In past, I have tried demystifying the beast known as Symbian development. Truth be told, I really ended up wishing that I had never attempted to do so in the first place. The whole development process was:
- Extremely bloated: You need about a supercomputer to crunch out one innocent little SIS file without waiting for eons.
- Error prone: Put the SDKs in a non-standard path and you’re foobar-ed.
- Intimidatingly cryptic: For a beginner (and by beginner I mean beginner to Symbian, C++ experience apparently proves to be of no help over here), reading Symbian C++ is more or less like reading Perl. Especially since the humor that has developed over the decades resembling Perl code to line noise doesn’t lose any of its appeal here either.

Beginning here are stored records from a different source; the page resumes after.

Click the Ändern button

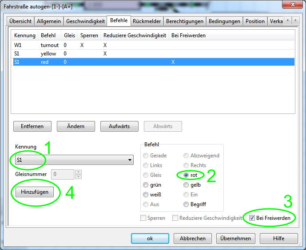(x=76, y=126)
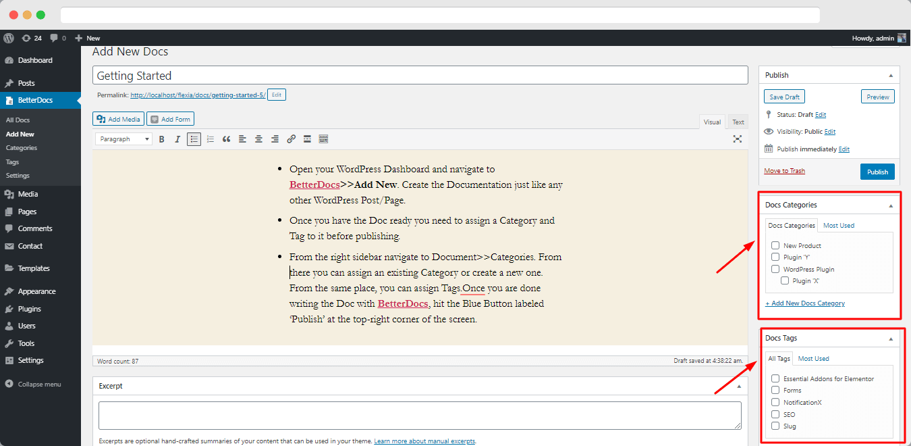
Task: Insert a blockquote using the toolbar
Action: point(226,139)
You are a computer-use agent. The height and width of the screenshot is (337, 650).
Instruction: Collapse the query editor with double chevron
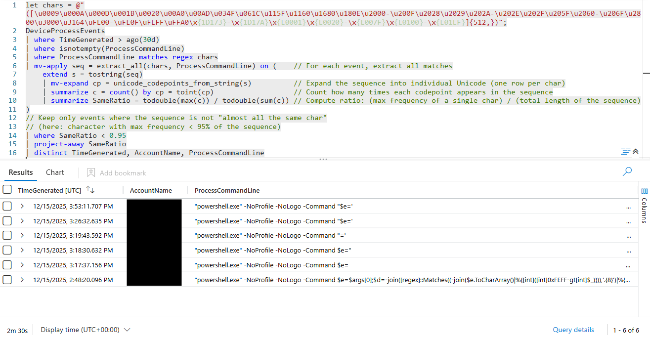pyautogui.click(x=635, y=151)
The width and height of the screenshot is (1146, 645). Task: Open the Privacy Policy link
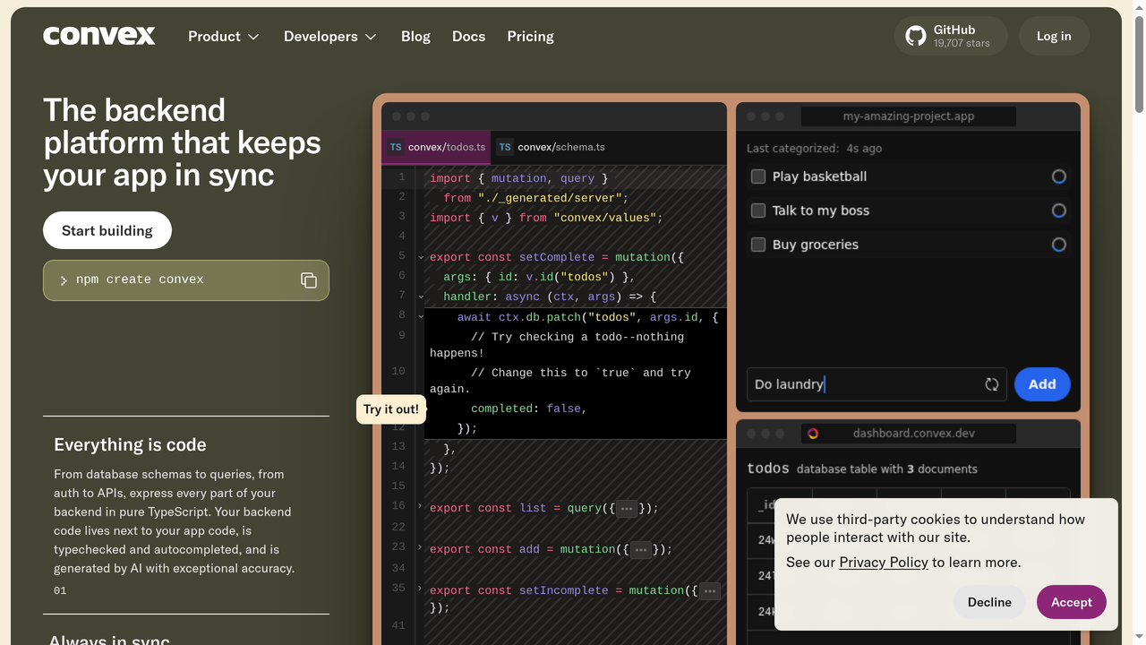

For example, to create a simple notification which would read “Spam and eggs”, I would need to spend about 8 hours downloading, configuring, compiling, comprehending, troubleshooting the development tools. Further 4 for trying to understand how to accomplish something so simple in Symbian code. Granted, such painful development procedures might be required in some scenarios (e.g., where speed is a factor or where masochistic programmers prevail); in PyS60, producing the notification was as simple as:
import appuifw appuifw.note(u"Spam and eggs", "info")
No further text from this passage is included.